Work item
Write out the lines starting at the one that holds "You are a computer-use" and ending with the final line of the data, exactly and with no others.

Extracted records
Content starts
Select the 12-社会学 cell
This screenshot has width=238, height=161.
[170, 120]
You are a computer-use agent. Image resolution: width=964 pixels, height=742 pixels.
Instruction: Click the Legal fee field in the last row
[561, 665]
Content ends
Answer section
You are a computer-use agent. Image resolution: width=964 pixels, height=742 pixels.
Instruction: Click the Legal fee field in the last row
[561, 665]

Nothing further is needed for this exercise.